The role of the blood supply chain in healthcare systems proved to be critical due to the key role of blood in supplying oxygen and nutrition to body organs and serving as a lifeline for patients in need of blood transfusions and life-saving treatments [1,2]. However, several challenges shall be tackled to manage this complex supply chain efficiently [3]. These challenges include uncertainty in patients' and donors' arrival [4,5]. Such uncertainties, along with requirements for keeping blood units safe, lead to uncertainties in blood availability and a need to make decisions about appropriate storage size. The number of studies that addressed such a concern is limited.

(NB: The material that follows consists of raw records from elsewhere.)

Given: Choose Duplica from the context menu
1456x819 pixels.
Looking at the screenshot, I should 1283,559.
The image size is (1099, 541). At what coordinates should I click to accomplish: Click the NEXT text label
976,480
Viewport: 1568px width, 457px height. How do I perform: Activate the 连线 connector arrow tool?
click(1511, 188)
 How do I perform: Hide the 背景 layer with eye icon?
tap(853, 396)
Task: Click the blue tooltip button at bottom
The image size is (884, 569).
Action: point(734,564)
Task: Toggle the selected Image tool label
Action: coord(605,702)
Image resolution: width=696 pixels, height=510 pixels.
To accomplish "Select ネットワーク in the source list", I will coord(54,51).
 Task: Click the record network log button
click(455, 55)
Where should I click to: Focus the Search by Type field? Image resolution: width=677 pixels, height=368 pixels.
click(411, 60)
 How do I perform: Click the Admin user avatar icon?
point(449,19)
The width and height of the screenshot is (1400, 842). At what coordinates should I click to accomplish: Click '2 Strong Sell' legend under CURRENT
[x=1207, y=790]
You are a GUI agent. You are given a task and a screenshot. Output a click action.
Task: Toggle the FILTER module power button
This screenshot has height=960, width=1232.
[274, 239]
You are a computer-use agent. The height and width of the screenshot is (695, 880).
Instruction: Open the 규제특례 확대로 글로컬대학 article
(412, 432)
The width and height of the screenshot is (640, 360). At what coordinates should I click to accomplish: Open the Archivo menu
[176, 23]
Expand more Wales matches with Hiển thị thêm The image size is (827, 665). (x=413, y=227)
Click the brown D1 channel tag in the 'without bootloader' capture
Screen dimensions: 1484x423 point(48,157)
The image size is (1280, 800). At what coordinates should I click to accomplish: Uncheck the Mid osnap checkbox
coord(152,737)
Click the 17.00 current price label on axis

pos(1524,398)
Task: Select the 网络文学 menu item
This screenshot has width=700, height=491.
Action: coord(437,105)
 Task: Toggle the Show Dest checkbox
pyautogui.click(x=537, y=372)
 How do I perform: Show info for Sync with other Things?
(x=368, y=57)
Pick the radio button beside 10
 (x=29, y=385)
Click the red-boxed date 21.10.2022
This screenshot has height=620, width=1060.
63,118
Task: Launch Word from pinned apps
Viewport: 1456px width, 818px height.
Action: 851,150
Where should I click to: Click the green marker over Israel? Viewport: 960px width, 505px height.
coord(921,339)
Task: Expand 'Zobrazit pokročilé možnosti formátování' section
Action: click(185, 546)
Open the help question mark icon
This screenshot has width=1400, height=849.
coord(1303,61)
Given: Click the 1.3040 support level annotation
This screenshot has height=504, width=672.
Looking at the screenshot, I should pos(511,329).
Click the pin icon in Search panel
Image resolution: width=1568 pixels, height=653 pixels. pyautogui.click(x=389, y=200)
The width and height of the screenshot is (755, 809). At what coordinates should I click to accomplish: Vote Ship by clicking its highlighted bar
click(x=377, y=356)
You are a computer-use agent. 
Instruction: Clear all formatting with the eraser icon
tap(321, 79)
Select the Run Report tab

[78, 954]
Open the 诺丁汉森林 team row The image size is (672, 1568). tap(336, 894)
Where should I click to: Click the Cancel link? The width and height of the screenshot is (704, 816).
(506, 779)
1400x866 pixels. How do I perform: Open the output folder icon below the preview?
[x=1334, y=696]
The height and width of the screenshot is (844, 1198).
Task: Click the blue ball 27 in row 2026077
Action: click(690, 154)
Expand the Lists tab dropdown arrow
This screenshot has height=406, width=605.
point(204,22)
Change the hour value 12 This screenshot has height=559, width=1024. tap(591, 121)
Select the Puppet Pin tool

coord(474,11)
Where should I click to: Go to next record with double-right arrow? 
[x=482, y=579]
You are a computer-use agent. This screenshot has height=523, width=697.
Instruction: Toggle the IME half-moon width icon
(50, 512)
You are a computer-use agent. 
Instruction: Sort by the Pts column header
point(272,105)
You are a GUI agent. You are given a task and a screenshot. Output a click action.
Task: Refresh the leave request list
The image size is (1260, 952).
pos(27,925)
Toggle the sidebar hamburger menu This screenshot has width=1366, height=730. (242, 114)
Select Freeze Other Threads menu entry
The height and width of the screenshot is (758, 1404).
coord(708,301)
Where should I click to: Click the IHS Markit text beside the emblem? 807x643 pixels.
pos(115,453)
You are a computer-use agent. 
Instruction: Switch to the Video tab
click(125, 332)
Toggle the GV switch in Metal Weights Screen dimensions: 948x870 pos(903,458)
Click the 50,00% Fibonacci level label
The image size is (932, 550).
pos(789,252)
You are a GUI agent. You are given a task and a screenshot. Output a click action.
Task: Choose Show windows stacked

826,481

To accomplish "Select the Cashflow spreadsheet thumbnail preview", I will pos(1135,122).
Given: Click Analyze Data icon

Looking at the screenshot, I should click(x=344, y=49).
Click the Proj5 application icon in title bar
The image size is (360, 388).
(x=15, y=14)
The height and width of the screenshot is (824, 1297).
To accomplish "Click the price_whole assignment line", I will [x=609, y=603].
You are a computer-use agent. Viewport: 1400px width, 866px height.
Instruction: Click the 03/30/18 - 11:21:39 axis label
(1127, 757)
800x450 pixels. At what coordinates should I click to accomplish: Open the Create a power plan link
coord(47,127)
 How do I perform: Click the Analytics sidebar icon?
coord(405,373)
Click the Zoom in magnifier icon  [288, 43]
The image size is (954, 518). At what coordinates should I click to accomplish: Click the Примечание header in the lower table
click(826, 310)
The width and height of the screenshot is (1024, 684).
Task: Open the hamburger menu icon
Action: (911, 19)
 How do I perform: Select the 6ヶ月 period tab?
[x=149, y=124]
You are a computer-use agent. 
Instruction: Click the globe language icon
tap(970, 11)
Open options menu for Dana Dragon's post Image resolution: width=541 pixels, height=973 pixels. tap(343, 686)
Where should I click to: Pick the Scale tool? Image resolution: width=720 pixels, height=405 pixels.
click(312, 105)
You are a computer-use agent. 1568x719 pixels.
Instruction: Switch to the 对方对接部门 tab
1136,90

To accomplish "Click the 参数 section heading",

Two recent studies that take account of storage size and stochasticity nature of blood inventory level in their studies, used approximation and metaheuristic algorithms to address the problem [6,7].
Blood as a valuable living tissue within the human body, is of significant medical importance. For a successful human blood transfusion, it is crucial to evaluate the compatibility of two key antigen systems, namely: ABO and Rh resulting in the eight major blood types. It is worth noting that, some blood types are compatible with several other types, albeit with different priorities of substitution [8,9]. Given the perishability of blood and special storage requirements, deciding on the appropriate storage size is vital for reducing costs of investments, blood perishability, and rejecting donations because of the capacity [10,11].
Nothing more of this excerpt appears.